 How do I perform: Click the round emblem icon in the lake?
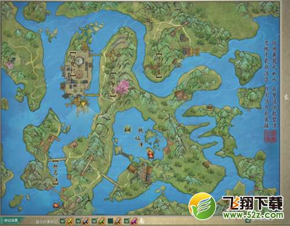[128, 129]

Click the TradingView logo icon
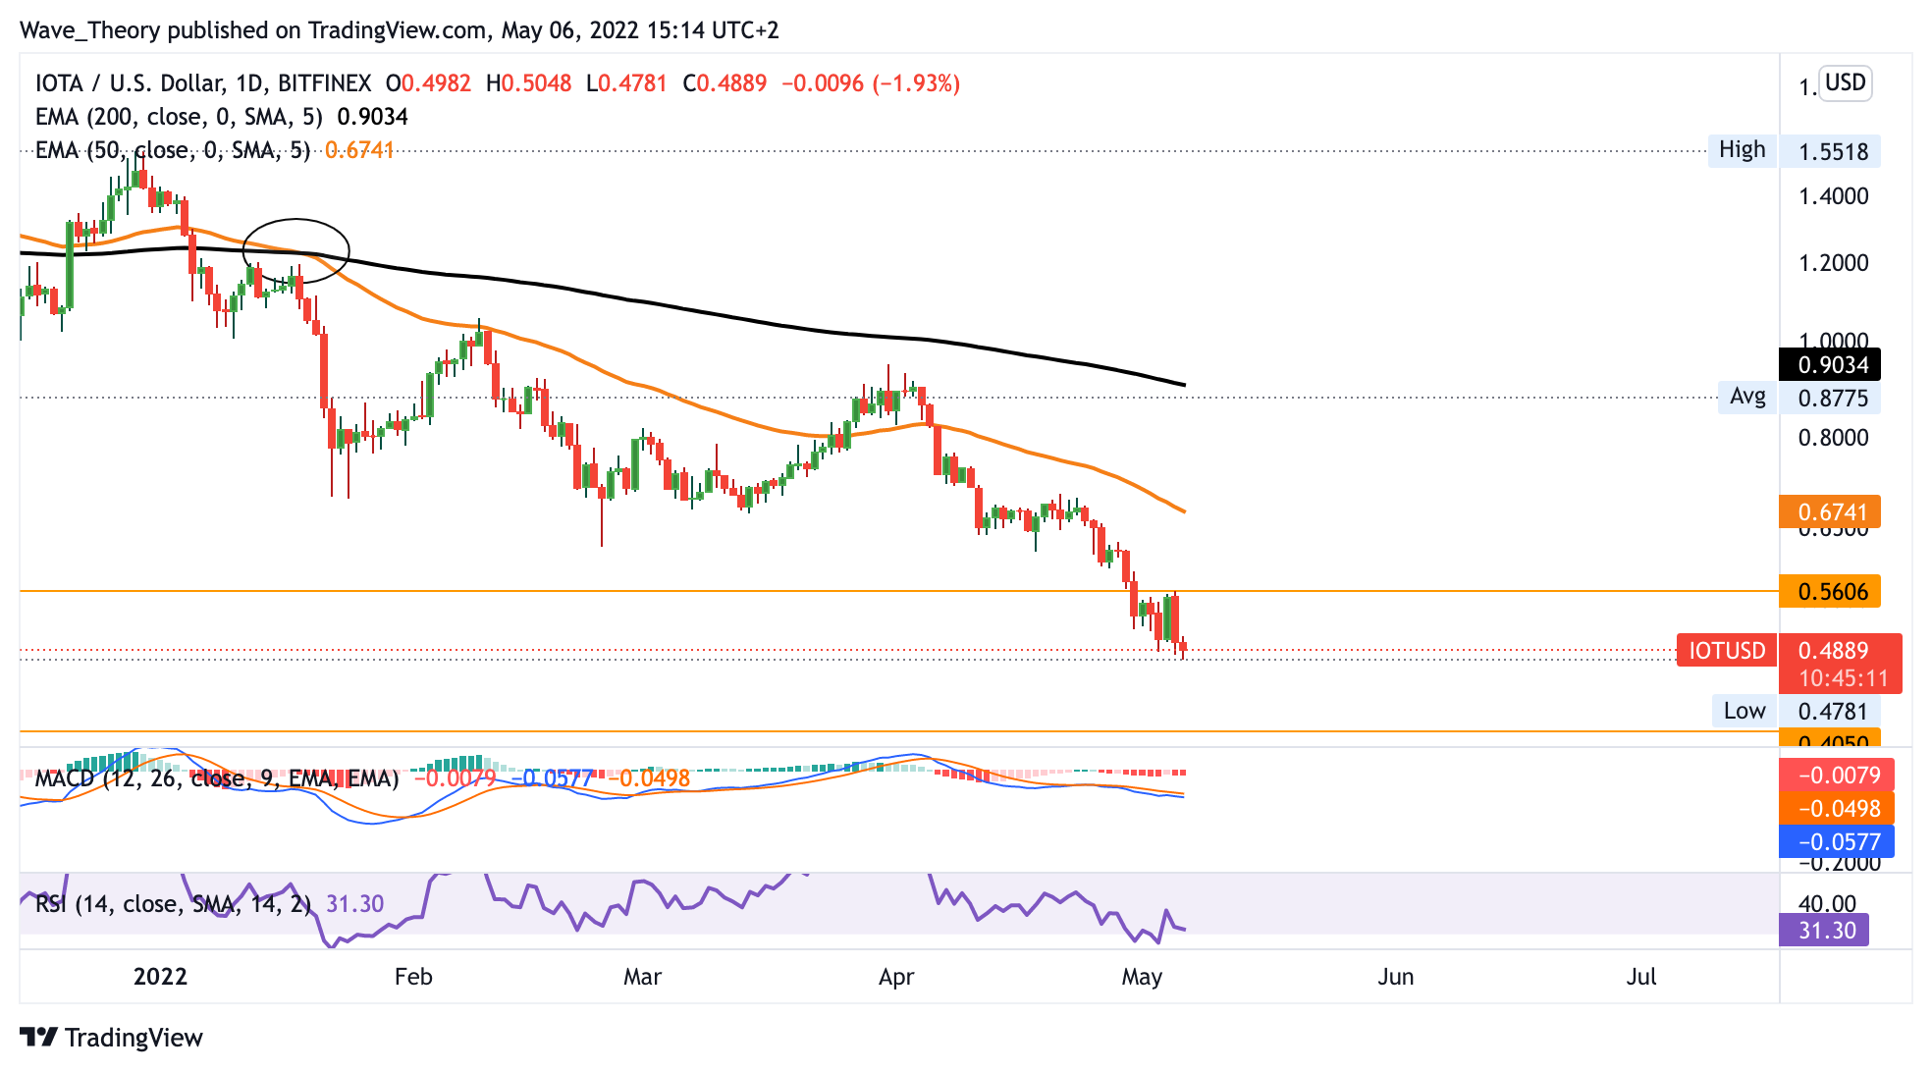pyautogui.click(x=39, y=1037)
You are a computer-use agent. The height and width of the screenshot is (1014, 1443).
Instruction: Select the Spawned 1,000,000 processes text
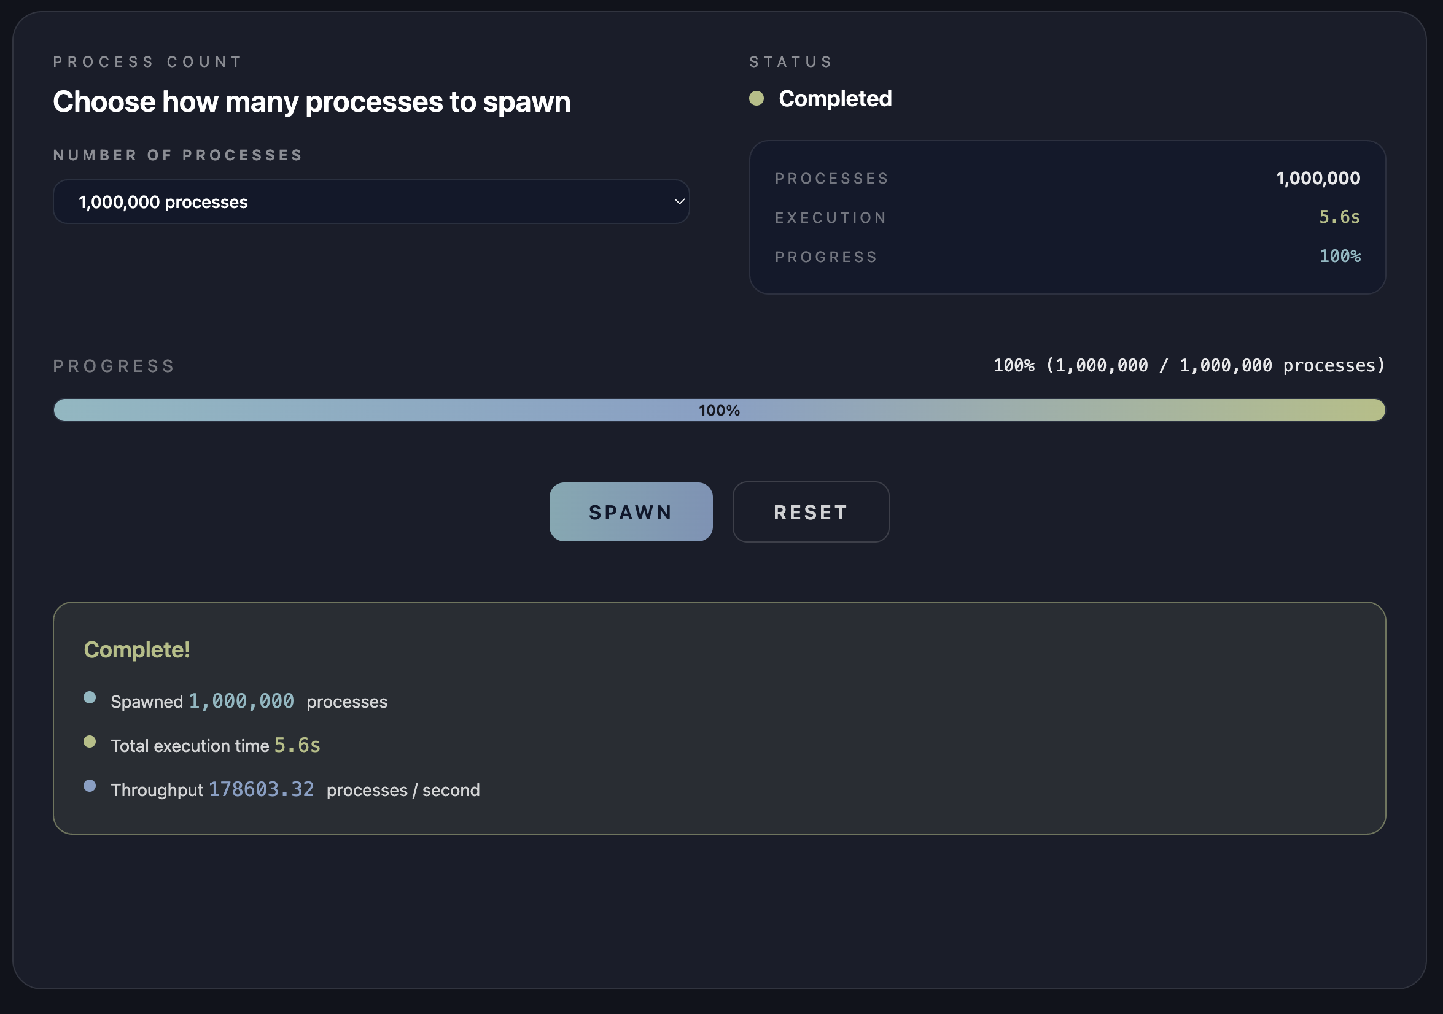pos(249,701)
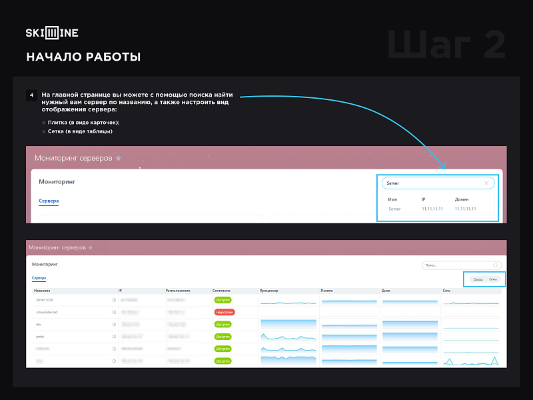Click info icon in dev row
This screenshot has height=400, width=533.
pos(115,324)
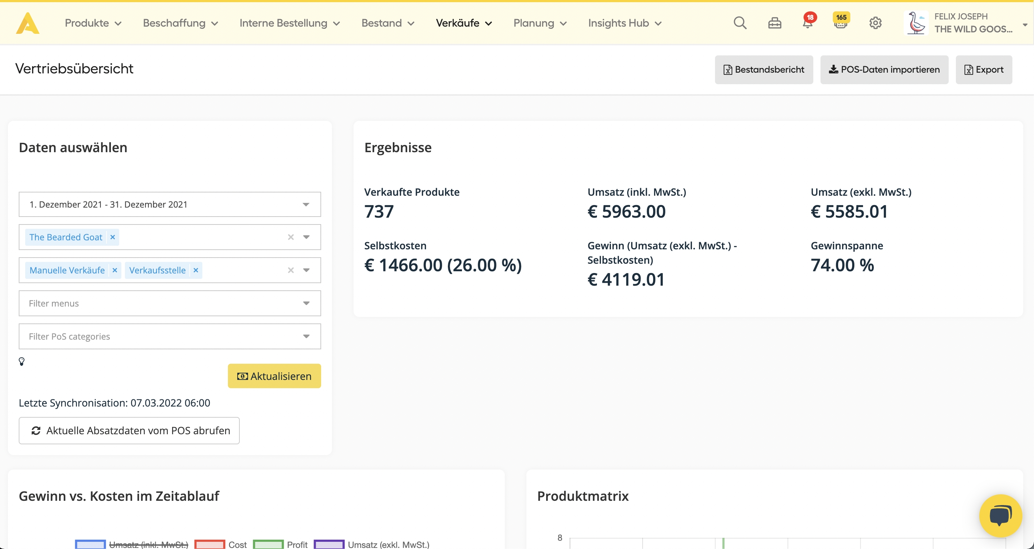Open the toolbox icon in header
Viewport: 1034px width, 549px height.
774,23
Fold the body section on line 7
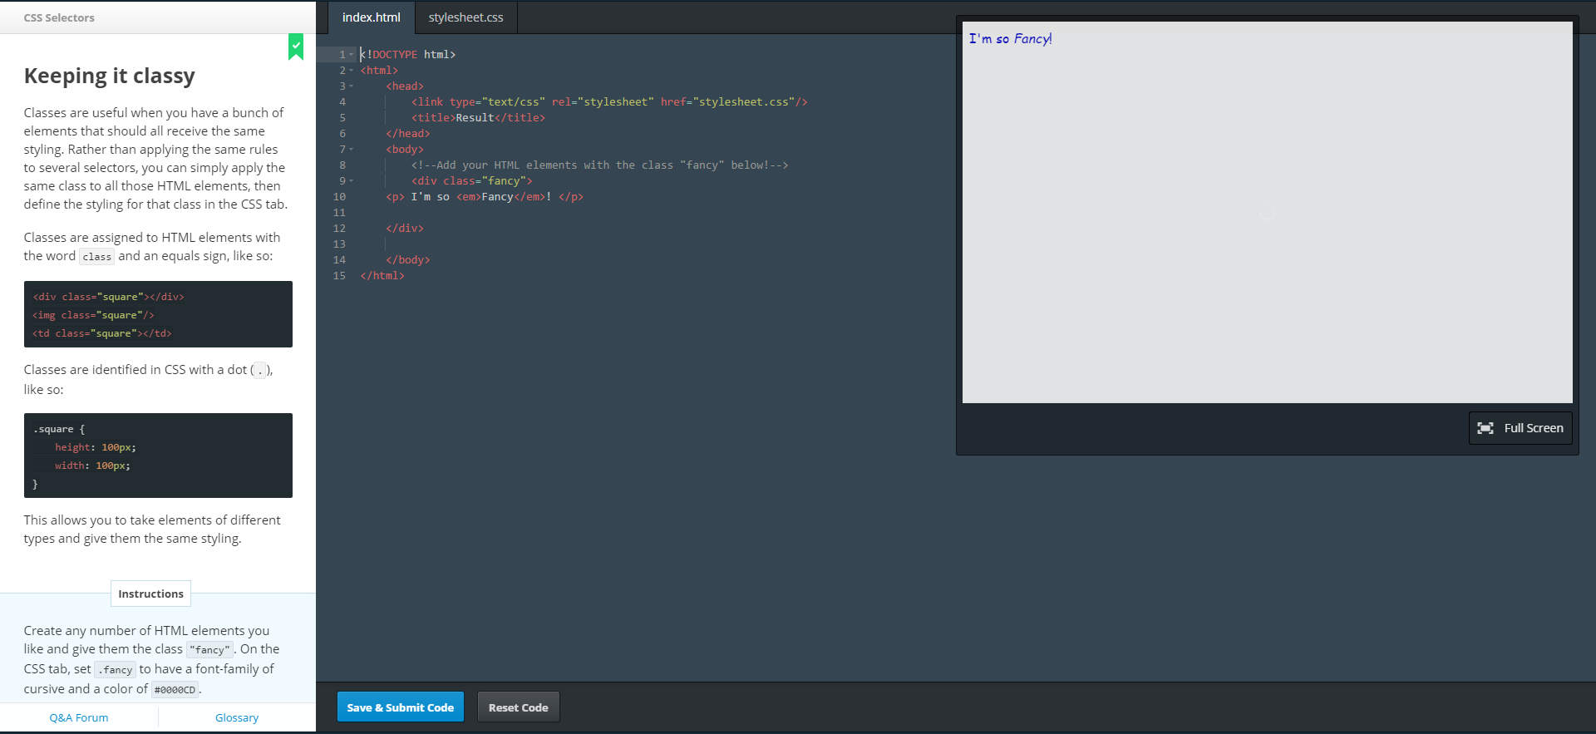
• • • • • • •
■ Task to carry out:
Reproduce every line of the records above word for word, leaving out the pictures.

■ Exercise solution:
 How do I perform: Click the round emblem icon in the lake?
[128, 129]

Click the TradingView logo icon
pyautogui.click(x=39, y=1037)
You are a computer-use agent. The height and width of the screenshot is (1014, 1443).
Instruction: Select the Spawned 1,000,000 processes text
pos(249,701)
Click info icon in dev row
This screenshot has height=400, width=533.
pos(115,324)
Open the toolbox icon in header
Viewport: 1034px width, 549px height.
774,23
Fold the body section on line 7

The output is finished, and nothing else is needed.